● HOW TO COMPLETE THIS TASK
Transcribe all of the records exactly, leaving every line as it is.

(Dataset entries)
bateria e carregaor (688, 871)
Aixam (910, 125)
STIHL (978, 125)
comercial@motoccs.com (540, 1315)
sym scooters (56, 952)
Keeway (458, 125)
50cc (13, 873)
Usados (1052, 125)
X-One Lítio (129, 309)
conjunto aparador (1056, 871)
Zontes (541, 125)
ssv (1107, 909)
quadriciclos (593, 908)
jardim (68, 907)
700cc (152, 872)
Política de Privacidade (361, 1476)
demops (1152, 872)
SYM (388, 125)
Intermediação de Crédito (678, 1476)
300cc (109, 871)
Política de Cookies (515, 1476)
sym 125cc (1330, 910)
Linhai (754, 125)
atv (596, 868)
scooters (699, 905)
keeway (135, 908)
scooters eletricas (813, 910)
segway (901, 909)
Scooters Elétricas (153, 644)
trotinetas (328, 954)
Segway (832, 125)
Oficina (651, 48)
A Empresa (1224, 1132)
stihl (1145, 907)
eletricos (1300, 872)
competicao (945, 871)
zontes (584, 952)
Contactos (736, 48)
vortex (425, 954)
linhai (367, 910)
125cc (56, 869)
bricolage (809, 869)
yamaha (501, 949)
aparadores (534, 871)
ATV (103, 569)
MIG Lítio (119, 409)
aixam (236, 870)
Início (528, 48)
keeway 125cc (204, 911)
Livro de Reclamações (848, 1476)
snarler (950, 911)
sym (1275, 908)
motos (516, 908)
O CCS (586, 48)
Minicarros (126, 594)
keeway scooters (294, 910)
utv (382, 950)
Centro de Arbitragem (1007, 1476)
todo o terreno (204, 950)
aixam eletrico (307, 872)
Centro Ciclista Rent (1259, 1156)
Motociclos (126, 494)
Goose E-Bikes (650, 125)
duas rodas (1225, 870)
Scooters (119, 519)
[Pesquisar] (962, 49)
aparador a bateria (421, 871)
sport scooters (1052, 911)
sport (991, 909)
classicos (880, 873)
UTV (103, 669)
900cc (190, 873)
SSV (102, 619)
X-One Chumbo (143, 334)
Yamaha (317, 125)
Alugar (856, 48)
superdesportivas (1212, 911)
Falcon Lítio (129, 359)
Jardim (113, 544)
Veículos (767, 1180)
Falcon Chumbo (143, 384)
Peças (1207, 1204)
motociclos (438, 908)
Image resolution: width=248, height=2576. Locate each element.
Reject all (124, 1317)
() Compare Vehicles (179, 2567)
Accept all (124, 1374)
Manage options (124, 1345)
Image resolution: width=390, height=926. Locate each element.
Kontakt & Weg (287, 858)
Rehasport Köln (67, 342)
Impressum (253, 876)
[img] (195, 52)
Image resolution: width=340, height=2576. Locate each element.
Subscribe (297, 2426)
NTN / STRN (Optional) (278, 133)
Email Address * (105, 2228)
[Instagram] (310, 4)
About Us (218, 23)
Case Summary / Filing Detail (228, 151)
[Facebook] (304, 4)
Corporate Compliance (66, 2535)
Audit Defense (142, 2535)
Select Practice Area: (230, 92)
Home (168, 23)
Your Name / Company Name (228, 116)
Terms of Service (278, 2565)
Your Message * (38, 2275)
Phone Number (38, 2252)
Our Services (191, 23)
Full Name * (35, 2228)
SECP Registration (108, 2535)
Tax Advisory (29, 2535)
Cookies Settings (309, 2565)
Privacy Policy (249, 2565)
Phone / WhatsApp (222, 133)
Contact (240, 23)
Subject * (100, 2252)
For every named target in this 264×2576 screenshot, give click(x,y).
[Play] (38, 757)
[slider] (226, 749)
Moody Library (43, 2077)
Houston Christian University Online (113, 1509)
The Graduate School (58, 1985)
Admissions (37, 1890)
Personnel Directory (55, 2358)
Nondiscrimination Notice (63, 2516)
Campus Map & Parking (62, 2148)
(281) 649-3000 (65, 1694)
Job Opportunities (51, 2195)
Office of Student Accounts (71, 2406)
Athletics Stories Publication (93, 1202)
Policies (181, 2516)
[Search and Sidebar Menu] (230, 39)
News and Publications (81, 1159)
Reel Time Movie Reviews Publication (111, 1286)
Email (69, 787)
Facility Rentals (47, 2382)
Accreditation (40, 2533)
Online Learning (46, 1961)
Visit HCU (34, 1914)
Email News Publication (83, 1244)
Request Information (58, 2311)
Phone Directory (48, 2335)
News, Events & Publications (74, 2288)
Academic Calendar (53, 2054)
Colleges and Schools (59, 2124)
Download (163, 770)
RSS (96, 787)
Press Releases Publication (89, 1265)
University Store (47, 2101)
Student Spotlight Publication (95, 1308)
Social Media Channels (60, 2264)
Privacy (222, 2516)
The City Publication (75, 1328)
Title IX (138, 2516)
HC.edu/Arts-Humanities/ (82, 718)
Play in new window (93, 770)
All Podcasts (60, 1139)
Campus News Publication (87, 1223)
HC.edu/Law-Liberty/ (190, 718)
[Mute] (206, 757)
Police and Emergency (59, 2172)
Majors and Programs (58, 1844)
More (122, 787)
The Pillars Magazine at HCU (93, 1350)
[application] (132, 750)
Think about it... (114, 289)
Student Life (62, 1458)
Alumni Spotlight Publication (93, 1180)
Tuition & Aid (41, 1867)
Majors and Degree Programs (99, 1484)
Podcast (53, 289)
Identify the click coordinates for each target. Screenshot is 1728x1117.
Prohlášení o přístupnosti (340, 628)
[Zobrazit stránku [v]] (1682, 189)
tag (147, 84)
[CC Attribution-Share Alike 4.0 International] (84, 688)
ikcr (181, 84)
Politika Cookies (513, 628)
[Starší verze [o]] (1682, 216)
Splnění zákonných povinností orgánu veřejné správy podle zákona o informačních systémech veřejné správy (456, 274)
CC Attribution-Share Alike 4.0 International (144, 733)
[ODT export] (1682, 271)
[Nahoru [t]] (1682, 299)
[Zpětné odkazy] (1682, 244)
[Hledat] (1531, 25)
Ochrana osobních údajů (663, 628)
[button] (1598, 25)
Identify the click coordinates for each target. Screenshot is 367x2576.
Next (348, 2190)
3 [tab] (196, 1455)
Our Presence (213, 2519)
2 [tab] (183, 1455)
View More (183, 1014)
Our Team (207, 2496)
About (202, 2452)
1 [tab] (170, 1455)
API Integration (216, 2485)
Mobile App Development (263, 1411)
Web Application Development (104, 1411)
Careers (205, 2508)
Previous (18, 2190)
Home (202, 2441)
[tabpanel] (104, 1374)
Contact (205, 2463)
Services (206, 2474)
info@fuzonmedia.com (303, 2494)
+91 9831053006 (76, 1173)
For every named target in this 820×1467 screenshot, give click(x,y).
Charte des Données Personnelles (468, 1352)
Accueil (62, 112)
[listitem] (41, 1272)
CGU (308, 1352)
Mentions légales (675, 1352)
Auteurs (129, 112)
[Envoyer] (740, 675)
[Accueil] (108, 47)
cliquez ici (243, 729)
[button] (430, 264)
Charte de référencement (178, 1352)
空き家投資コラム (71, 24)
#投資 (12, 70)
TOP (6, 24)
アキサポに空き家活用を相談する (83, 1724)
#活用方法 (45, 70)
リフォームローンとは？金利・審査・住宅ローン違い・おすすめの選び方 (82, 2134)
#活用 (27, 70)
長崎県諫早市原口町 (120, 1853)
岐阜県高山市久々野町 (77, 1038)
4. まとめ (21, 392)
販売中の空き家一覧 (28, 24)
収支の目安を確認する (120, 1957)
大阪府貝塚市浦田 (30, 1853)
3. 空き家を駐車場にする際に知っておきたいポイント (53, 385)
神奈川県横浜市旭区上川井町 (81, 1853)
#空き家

● ANSWER FOR THIS EXERCISE
bateria e carregaor (688, 871)
Aixam (910, 125)
STIHL (978, 125)
comercial@motoccs.com (540, 1315)
sym scooters (56, 952)
Keeway (458, 125)
50cc (13, 873)
Usados (1052, 125)
X-One Lítio (129, 309)
conjunto aparador (1056, 871)
Zontes (541, 125)
ssv (1107, 909)
quadriciclos (593, 908)
jardim (68, 907)
700cc (152, 872)
Política de Privacidade (361, 1476)
demops (1152, 872)
SYM (388, 125)
Intermediação de Crédito (678, 1476)
300cc (109, 871)
Política de Cookies (515, 1476)
sym 125cc (1330, 910)
Linhai (754, 125)
atv (596, 868)
scooters (699, 905)
keeway (135, 908)
scooters eletricas (813, 910)
segway (901, 909)
Scooters Elétricas (153, 644)
trotinetas (328, 954)
Segway (832, 125)
Oficina (651, 48)
A Empresa (1224, 1132)
stihl (1145, 907)
eletricos (1300, 872)
competicao (945, 871)
zontes (584, 952)
Contactos (736, 48)
vortex (425, 954)
linhai (367, 910)
125cc (56, 869)
bricolage (809, 869)
yamaha (501, 949)
aparadores (534, 871)
ATV (103, 569)
MIG Lítio (119, 409)
aixam (236, 870)
Início (528, 48)
keeway 125cc (204, 911)
Livro de Reclamações (848, 1476)
snarler (950, 911)
sym (1275, 908)
motos (516, 908)
O CCS (586, 48)
Minicarros (126, 594)
keeway scooters (294, 910)
utv (382, 950)
Centro de Arbitragem (1007, 1476)
todo o terreno (204, 950)
aixam eletrico (307, 872)
Centro Ciclista Rent (1259, 1156)
Motociclos (126, 494)
Goose E-Bikes (650, 125)
duas rodas (1225, 870)
Scooters (119, 519)
[Pesquisar] (962, 49)
aparador a bateria (421, 871)
sport scooters (1052, 911)
sport (991, 909)
classicos (880, 873)
UTV (103, 669)
900cc (190, 873)
SSV (102, 619)
X-One Chumbo (143, 334)
Yamaha (317, 125)
Alugar (856, 48)
superdesportivas (1212, 911)
Falcon Lítio (129, 359)
Jardim (113, 544)
Veículos (767, 1180)
Falcon Chumbo (143, 384)
Peças (1207, 1204)
motociclos (438, 908)
Image resolution: width=248, height=2576. Locate each element.
Reject all (124, 1317)
() Compare Vehicles (179, 2567)
Accept all (124, 1374)
Manage options (124, 1345)
Image resolution: width=390, height=926. Locate each element.
Kontakt & Weg (287, 858)
Rehasport Köln (67, 342)
Impressum (253, 876)
[img] (195, 52)
Image resolution: width=340, height=2576. Locate each element.
Subscribe (297, 2426)
NTN / STRN (Optional) (278, 133)
Email Address * (105, 2228)
[Instagram] (310, 4)
About Us (218, 23)
Case Summary / Filing Detail (228, 151)
[Facebook] (304, 4)
Corporate Compliance (66, 2535)
Audit Defense (142, 2535)
Select Practice Area: (230, 92)
Home (168, 23)
Your Name / Company Name (228, 116)
Terms of Service (278, 2565)
Your Message * (38, 2275)
Phone Number (38, 2252)
Our Services (191, 23)
Full Name * (35, 2228)
SECP Registration (108, 2535)
Tax Advisory (29, 2535)
Cookies Settings (309, 2565)
Privacy Policy (249, 2565)
Phone / WhatsApp (222, 133)
Contact (240, 23)
Subject * (100, 2252)
For every named target in this 264×2576 screenshot, give click(x,y).
[Play] (38, 757)
[slider] (226, 749)
Moody Library (43, 2077)
Houston Christian University Online (113, 1509)
The Graduate School (58, 1985)
Admissions (37, 1890)
Personnel Directory (55, 2358)
Nondiscrimination Notice (63, 2516)
Campus Map & Parking (62, 2148)
(281) 649-3000 (65, 1694)
Job Opportunities (51, 2195)
Office of Student Accounts (71, 2406)
Athletics Stories Publication (93, 1202)
Policies (181, 2516)
[Search and Sidebar Menu] (230, 39)
News and Publications (81, 1159)
Reel Time Movie Reviews Publication (111, 1286)
Email (69, 787)
Facility Rentals (47, 2382)
Accreditation (40, 2533)
Online Learning (46, 1961)
Visit HCU (34, 1914)
Email News Publication (83, 1244)
Request Information (58, 2311)
Phone Directory (48, 2335)
News, Events & Publications (74, 2288)
Academic Calendar (53, 2054)
Colleges and Schools (59, 2124)
Download (163, 770)
RSS (96, 787)
Press Releases Publication (89, 1265)
University Store (47, 2101)
Student Spotlight Publication (95, 1308)
Social Media Channels (60, 2264)
Privacy (222, 2516)
The City Publication (75, 1328)
Title IX (138, 2516)
HC.edu/Arts-Humanities/ (82, 718)
Play in new window (93, 770)
All Podcasts (60, 1139)
Campus News Publication (87, 1223)
HC.edu/Law-Liberty/ (190, 718)
[Mute] (206, 757)
Police and Emergency (59, 2172)
Majors and Programs (58, 1844)
More (122, 787)
The Pillars Magazine at HCU (93, 1350)
[application] (132, 750)
Think about it... (114, 289)
Student Life (62, 1458)
Alumni Spotlight Publication (93, 1180)
Tuition & Aid (41, 1867)
Majors and Degree Programs (99, 1484)
Podcast (53, 289)
Identify the click coordinates for each target. Screenshot is 1728x1117.
Prohlášení o přístupnosti (340, 628)
[Zobrazit stránku [v]] (1682, 189)
tag (147, 84)
[CC Attribution-Share Alike 4.0 International] (84, 688)
ikcr (181, 84)
Politika Cookies (513, 628)
[Starší verze [o]] (1682, 216)
Splnění zákonných povinností orgánu veřejné správy podle zákona o informačních systémech veřejné správy (456, 274)
CC Attribution-Share Alike 4.0 International (144, 733)
[ODT export] (1682, 271)
[Nahoru [t]] (1682, 299)
[Zpětné odkazy] (1682, 244)
[Hledat] (1531, 25)
Ochrana osobních údajů (663, 628)
[button] (1598, 25)
Identify the click coordinates for each target. Screenshot is 367x2576.
Next (348, 2190)
3 [tab] (196, 1455)
Our Presence (213, 2519)
2 [tab] (183, 1455)
View More (183, 1014)
Our Team (207, 2496)
About (202, 2452)
1 [tab] (170, 1455)
API Integration (216, 2485)
Mobile App Development (263, 1411)
Web Application Development (104, 1411)
Careers (205, 2508)
Previous (18, 2190)
Home (202, 2441)
[tabpanel] (104, 1374)
Contact (205, 2463)
Services (206, 2474)
info@fuzonmedia.com (303, 2494)
+91 9831053006 (76, 1173)
For every named target in this 820×1467 screenshot, give click(x,y).
Charte des Données Personnelles (468, 1352)
Accueil (62, 112)
[listitem] (41, 1272)
CGU (308, 1352)
Mentions légales (675, 1352)
Auteurs (129, 112)
[Envoyer] (740, 675)
[Accueil] (108, 47)
cliquez ici (243, 729)
[button] (430, 264)
Charte de référencement (178, 1352)
空き家投資コラム (71, 24)
#投資 (12, 70)
TOP (6, 24)
アキサポに空き家活用を相談する (83, 1724)
#活用方法 (45, 70)
リフォームローンとは？金利・審査・住宅ローン違い・おすすめの選び方 (82, 2134)
#活用 (27, 70)
長崎県諫早市原口町 (120, 1853)
岐阜県高山市久々野町 (77, 1038)
4. まとめ (21, 392)
販売中の空き家一覧 (28, 24)
収支の目安を確認する (120, 1957)
大阪府貝塚市浦田 (30, 1853)
3. 空き家を駐車場にする際に知っておきたいポイント (53, 385)
神奈川県横浜市旭区上川井町 (81, 1853)
#空き家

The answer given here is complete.